Regardless of their retirement status, women are displaying less engagement with their super fund and a third have never initiated contact with their fund, according to new analysis.
Vanguard’s latest How Australia Retires study, which surveyed over 1,800 working and retired Australians, found women tend to become more engaged only as they approach retirement while men remain engaged across all life stages.
Less than half (46 per cent) of pre-retired women have initiated contact with their super fund in the last 12 months, with the figure rising to 66 per cent of female retirees, compared to 58 per cent of pre-retired men and 58 per cent of male retirees.
Women were also less inclined (22 per cent) than men (30 per cent) to make additional contributions to their super pre-retirement and the gap widened at retirement (20 per cent versus 34 per cent).
According to the study, Australian women face substantial gender-based differences, in home ownership, personal super balances, personal investments, annual income, and in overall confidence levels, leading up to retirement.
“There’s a whole spectrum of circumstances that mean women aren’t on equal footing when it comes to being able to prepare for retirement or to retire well,” noted Shannon Nutter, executive consultant at the firm.
“On average, Australian women earn 13 per cent less than their male counterparts, often work in industries with lower wages, take time off to manage home-related issues, care for children, and live longer.
“All this means that women need to save or invest more to retire well, but have less assets to start with.”
In terms of assets, a third of working age women reported a super balance of less than $20,000 versus 12 per cent of men in the same category. Conversely, around 60 per cent of working age males reported a balance over $100,000, over double the proportion of women (28 per cent).
When it came to pre-retirees, almost three-quarters (73 per cent) of women reported personal income under $75,000 whereas almost 70 per cent of men reported earnings in the $50,000–$200,000 range.
For both men and women there is a big difference in housing circumstances connected to marital status, with single respondents having a much higher rate of renting.
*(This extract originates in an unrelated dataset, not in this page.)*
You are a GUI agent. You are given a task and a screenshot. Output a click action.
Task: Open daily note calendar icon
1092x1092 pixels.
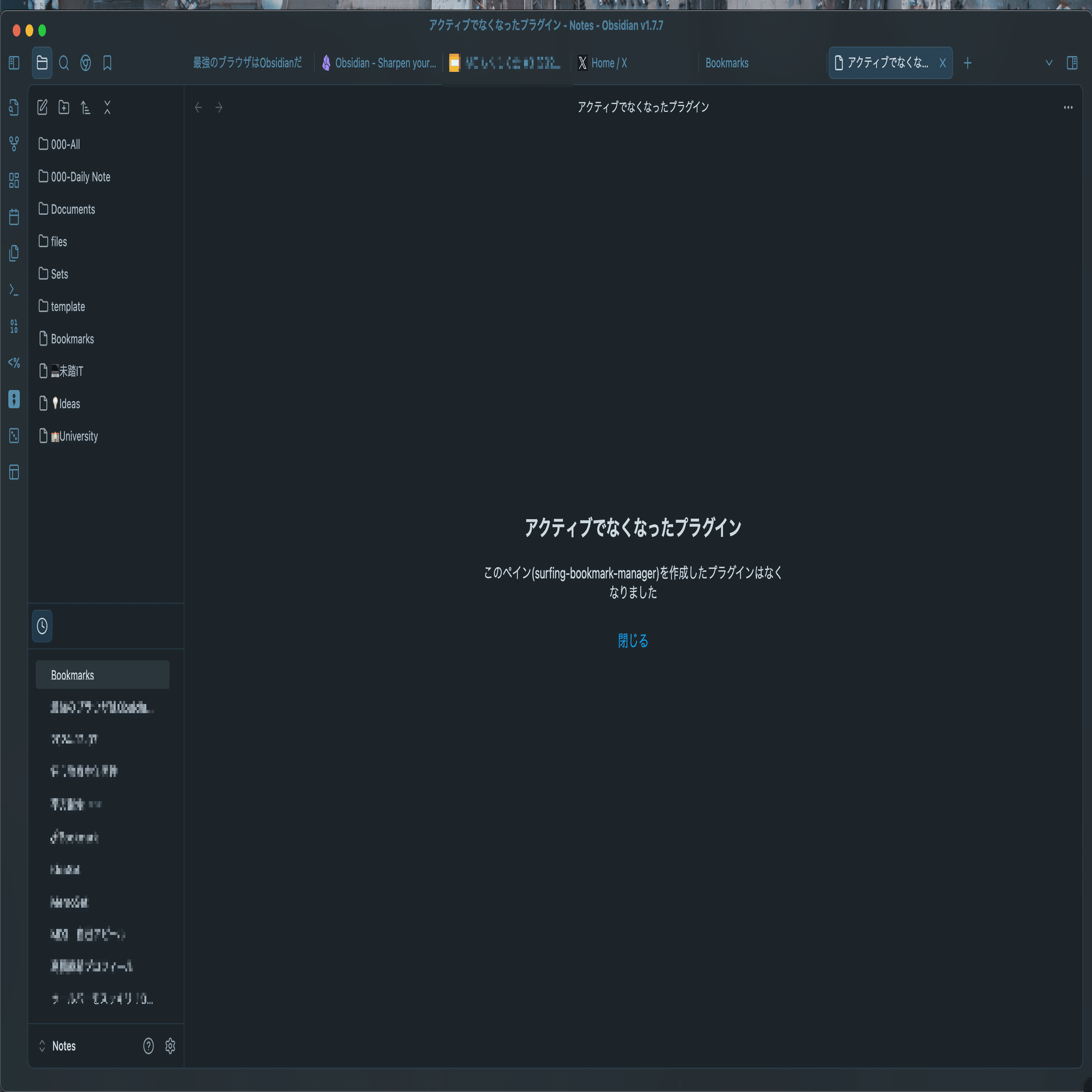pos(14,216)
Vanguard also found a marked difference in expectations of how long retirement funds will need to last in retirement among pre-retirees. A higher proportion of female pre-retirees (22.1 per cent) expect to need their retirement funds to last for 30 years or more in comparison to their male counterparts (13.7 per cent).
For those already in retirement, 42 per cent of female retirees reported that at the outset, they were unsure how long they needed their retirement funds to last, in contrast to only 23 per cent of male retirees.
Most pre-retirees have never consulted a financial adviser, though the figure is higher for women (70 per cent) than for men (56 per cent).
More women think that ongoing guidance (30 per cent), an age-appropriate plan from their super fund (27 per cent), and having a clear understanding of what they could do to improve their financial outlook for retirement (34 per cent) would be helpful in working towards the desired retirement lifestyle.
While there are a number of personal actions that women can take, the onus is also on other parties such as spouses, the government, and the superannuation industry to get involved, Nutter added.
“This analysis has highlighted in particular, the areas in which the industry can provide for female clients to ensure everyone, equally, can move more confidently towards a great retirement,” she said.
“Managing personal finances and thinking about money can feel intimidating and it’s easy to disengage and kick it down the road or let someone else handle it. But women can and should do more.”